The Haldar lab also identified novel malarial Golgi dynamics that underlie a lipid rich, nutrient import pathway in infected erythrocytes and enable transport of cholesterol-rich host 'raft' complexes, essential nutrient solutes and lipids to the malarial vacuole. They have further established that the sterol biosynthetic pathway and cholesterol are important to intracellular infection by Salmonella.
In addition, Haldar and her colleagues have shown that adrenergic signaling is an active process in erythrocyte and required for malaria invasion and growth. They have established erythrocyte signaling pathways can be targets for malarial infection and may be important for treatment of malaria.

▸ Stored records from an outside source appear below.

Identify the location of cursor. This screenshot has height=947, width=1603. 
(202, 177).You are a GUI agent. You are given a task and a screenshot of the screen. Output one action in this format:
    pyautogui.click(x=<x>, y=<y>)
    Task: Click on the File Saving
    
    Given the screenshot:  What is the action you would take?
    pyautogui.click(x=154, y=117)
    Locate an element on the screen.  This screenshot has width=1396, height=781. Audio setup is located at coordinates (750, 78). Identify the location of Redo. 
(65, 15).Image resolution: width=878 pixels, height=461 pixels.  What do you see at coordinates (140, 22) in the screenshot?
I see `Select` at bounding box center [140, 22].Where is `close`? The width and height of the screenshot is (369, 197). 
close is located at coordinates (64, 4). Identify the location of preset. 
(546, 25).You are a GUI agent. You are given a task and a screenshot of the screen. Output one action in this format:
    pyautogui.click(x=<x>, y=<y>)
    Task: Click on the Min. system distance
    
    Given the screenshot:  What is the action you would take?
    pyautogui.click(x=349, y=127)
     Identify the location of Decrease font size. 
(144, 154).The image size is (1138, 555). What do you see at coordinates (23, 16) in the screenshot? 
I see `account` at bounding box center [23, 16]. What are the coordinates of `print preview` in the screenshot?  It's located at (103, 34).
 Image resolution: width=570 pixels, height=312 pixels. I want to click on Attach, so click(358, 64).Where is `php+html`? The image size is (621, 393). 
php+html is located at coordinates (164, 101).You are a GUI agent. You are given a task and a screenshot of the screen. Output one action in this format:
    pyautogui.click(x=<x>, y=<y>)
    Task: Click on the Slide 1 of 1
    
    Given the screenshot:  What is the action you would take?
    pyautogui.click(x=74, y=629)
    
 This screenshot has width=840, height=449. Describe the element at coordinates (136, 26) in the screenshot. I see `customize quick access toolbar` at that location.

Grant McFadden is currently a Professor in the Department of Molecular Genetics and Microbiology at the University of Florida, College of Medicine. For the past 30 years, his lab has been investigating how viruses, particularly poxviruses, evade the immune system.
The McFadden lab currently studies poxvirus host range genes that are critical determinants of cellular tropism and also to investigate the inhibition of cellular inflammasomes and NFkB signaling by poxviruses. His lab has pioneered the field of viral immunomodulation, and is credited with the discovery of a wide variety of viral inhibitors of the immune system. These include virus-encoded modulators of extracellular pathways, cell surface molecules, and intracellular pathways. McFadden co-coined the term “anti-immunology” to describe this growing field of research. McFadden is a member of the WHO research oversight Committee on Variola Virus research and is often consulted internationally about issues related to bioterrorism and biosecurity. McFadden is a co-founder of Viron Therapeutics, Inc. to develop the use of viral proteins for therapeutic purposes against systemic inflammatory diseases.
Before becoming joint Editor-in-Chief for PLOS Pathogens in 2013, McFadden served as the Deputy Editor-in-Chief starting in 2007. He is also a senior Editor for Journal of Virology, and he serves on the Editorial Boards of a variety of other scholarly journals in the area of virology and immunology.